# husband won't give up porn but wants me to give up boyfriend



## married18yrs (Oct 5, 2008)

My husband and I have been married for 18 years since we were both 20. He has always wanted to include very adventurous or dirty sexual things, watching porn together (sometimes quite extreme like blasphemous or vampire), going to strip clubs, threesomes or affairs w/friends, etc. Some of it I would consider somewhat "normal" just definitely more on the adventurous side, others of it I am not comfortable with anymore (or possibly never was, but only recently have spoken up about it). He at first said he was a typical male who needs porn and masturbation and vivid images, but eventually decided that he could give up the porn as long as I replaced it with my own hotness, frequent hot sex with him, etc. He says he hasn't looked at it or masturbated at all in a couple weeks, but that he is keeping it just in case because if I don't provide him with what a wife should then he will have to resort to it. I told his this sounded kinda hurtful and like blackmail, but he insists it's just what all males need. Then a few days later, he decided to ask me to stop seeing a guy who we mutually agreed I could see (with the condition that he would know what was going on, I would tell him stories which he found a turn on etc). Recently I have not been feeling like telling him much, either because I come home late and tired, or he is asleep and the next day I'm no longer in the mood, or sometimes I just want to keep it to myself and not turn our good time (w/the other guy) into something that he is unaware of (he knows that my husband knows, but doesn't know he gets off on it). I said I wasn't sure I was prepared to let him go just like that, and it felt a little like his porn issue- if this is something I just need or want to continue I'm not sure I can just get rid of it just like that simply because now he is uncomfortable with it. What do you think? Men, women? I need feedback.


----------



## dcrim (Oct 1, 2008)

This just sounds so wrong on so many points. But if it's what you're used to, then ok. Keeping (up with) porn as "what men do" and is "keeping it just in case" (of what??) is BS. I have no need for porn to get off. I do have porn and my GF knows it and we watch it together.
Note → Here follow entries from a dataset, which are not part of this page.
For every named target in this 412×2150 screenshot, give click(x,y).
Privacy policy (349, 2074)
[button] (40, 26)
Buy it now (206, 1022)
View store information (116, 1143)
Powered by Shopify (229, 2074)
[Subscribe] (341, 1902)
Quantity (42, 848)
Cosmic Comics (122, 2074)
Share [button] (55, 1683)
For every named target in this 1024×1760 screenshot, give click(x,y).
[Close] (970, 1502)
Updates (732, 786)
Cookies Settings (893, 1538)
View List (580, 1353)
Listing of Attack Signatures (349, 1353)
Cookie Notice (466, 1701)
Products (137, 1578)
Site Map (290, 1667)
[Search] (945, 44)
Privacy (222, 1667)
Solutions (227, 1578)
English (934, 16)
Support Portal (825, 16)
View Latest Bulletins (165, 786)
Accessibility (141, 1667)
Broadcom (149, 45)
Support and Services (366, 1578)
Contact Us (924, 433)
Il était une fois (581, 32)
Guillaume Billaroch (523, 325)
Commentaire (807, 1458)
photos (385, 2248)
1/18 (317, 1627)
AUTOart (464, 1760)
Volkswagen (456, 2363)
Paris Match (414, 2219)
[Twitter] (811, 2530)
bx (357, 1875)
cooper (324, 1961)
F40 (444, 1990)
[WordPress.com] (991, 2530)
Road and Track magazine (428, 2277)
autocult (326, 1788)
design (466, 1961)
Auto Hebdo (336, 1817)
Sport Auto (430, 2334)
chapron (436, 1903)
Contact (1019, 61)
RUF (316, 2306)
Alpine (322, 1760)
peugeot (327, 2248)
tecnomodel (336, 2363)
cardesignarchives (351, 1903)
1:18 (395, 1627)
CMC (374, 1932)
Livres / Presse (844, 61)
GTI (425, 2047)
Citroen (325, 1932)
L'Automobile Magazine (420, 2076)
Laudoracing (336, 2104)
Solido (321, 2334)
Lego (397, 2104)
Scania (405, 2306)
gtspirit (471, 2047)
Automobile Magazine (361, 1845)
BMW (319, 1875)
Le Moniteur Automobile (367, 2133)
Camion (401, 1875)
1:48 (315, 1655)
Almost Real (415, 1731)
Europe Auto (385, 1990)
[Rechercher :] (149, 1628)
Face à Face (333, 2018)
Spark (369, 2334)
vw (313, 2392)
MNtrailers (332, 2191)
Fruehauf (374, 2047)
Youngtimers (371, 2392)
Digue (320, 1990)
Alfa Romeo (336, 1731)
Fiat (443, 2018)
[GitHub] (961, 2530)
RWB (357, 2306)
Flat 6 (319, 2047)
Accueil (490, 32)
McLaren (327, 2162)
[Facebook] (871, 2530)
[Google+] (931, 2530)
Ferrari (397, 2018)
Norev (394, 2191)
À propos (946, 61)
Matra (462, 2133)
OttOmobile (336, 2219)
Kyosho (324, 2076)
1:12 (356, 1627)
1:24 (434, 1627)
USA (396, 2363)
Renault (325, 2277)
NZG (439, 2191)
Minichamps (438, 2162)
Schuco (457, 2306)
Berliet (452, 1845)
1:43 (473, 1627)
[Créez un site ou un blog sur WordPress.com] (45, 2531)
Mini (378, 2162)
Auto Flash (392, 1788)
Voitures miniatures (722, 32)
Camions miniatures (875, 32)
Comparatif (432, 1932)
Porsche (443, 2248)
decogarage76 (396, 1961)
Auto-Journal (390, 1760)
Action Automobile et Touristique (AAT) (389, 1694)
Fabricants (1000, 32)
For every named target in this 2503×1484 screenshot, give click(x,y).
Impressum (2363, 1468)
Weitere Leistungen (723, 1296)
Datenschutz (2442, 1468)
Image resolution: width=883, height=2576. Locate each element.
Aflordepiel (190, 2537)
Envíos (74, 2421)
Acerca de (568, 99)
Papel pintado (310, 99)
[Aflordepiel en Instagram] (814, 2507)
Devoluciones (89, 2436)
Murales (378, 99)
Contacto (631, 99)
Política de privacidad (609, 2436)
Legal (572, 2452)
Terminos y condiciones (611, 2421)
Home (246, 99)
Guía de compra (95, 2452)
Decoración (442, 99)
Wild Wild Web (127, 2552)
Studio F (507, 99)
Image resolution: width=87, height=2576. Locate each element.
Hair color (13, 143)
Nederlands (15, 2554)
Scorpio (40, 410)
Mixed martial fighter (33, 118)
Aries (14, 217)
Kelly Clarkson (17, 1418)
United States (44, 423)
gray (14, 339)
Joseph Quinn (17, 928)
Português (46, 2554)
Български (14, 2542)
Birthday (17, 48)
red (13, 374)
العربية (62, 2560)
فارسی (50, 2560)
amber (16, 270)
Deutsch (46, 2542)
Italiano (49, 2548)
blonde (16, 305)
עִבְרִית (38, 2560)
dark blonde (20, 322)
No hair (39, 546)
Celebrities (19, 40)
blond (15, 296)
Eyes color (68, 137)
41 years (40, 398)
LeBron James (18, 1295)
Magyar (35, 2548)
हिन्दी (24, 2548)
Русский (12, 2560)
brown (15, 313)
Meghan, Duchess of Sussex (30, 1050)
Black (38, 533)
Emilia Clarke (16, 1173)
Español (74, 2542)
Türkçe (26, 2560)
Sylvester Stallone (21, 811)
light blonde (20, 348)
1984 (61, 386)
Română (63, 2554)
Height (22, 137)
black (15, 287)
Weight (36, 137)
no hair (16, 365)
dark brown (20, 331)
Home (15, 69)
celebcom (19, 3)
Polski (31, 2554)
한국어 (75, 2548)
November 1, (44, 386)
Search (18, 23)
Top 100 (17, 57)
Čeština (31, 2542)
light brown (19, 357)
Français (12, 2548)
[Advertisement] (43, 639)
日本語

She also knows I masturbate (to it) sometimes. She does too. But it's NOT a requirement for either of us. We're happy with each other, whatever the frequency of sex is (and it's high). For us, phone sex is good, too...sometimes she's horny and I'm out of town (or vice versa). I think your man is an idiot. But that's only my opinion. And I think you should not be giving in to him. Men are visual (hence the porn) and women are emotional (thus taking a longer warm up for sex). That's just the way it is. Work from that basis and get back to each other.


----------



## draconis (Oct 3, 2007)

I think you both have issues that went out of control and unless you reign them in soon both of you are going to get hurt. He wants to keep his porn just incase and you want to keep your boy toy just incase. If both of you put all that energy into the relationship then you'd both be happy.

draconis


----------



## MarkTwain (Aug 1, 2008)

draconis said:


> I think you both have issues that went out of control and unless you reign them in soon both of you are going to get hurt.
> draconis


married18yrs-
It sounds like your hubby is tired of the "high life", and wants to inch towards a more wholesome "normal" marriage. Of course he can't get there in one single step, so giving him the benefit of the doubt, I could understand his reluctance to throw out the porn just yet.

So this sounds quite promising to me, on the face of it, from what little you have written.

Two questions:
How often have you been having sex with him recently?
Does he have a g/f?


----------



## Sweet (Sep 6, 2010)

My advice: start searching for another guy, who does not ask you to do all those crazy unacceptable things turning you into freak. Search for a regular guy who would enjoy normal simple stuff. And after you have found him, dump your husband. Woman, you gotta take care of yourself.


----------



## michzz (Jun 6, 2008)

bad advice on a three-year-old thread.


----------



## the guy (Aug 3, 2010)

Granted this is 3 yro, But did sweet just tell this chick to go find a man before leaving her husband on a pro marraige site?


----------



## michzz (Jun 6, 2008)

the guy said:


> Granted this is 3 yro, But did sweet just tell this chick to go find a man before leaving her husband on a pro marraige site?


Yes, hence my comment.


----------



## the guy (Aug 3, 2010)

YA I hear you, I just had to say it again LOL

You take care michzz

I'm going to find someone making the same dumb mistakes I made and see if I can help

Later


----------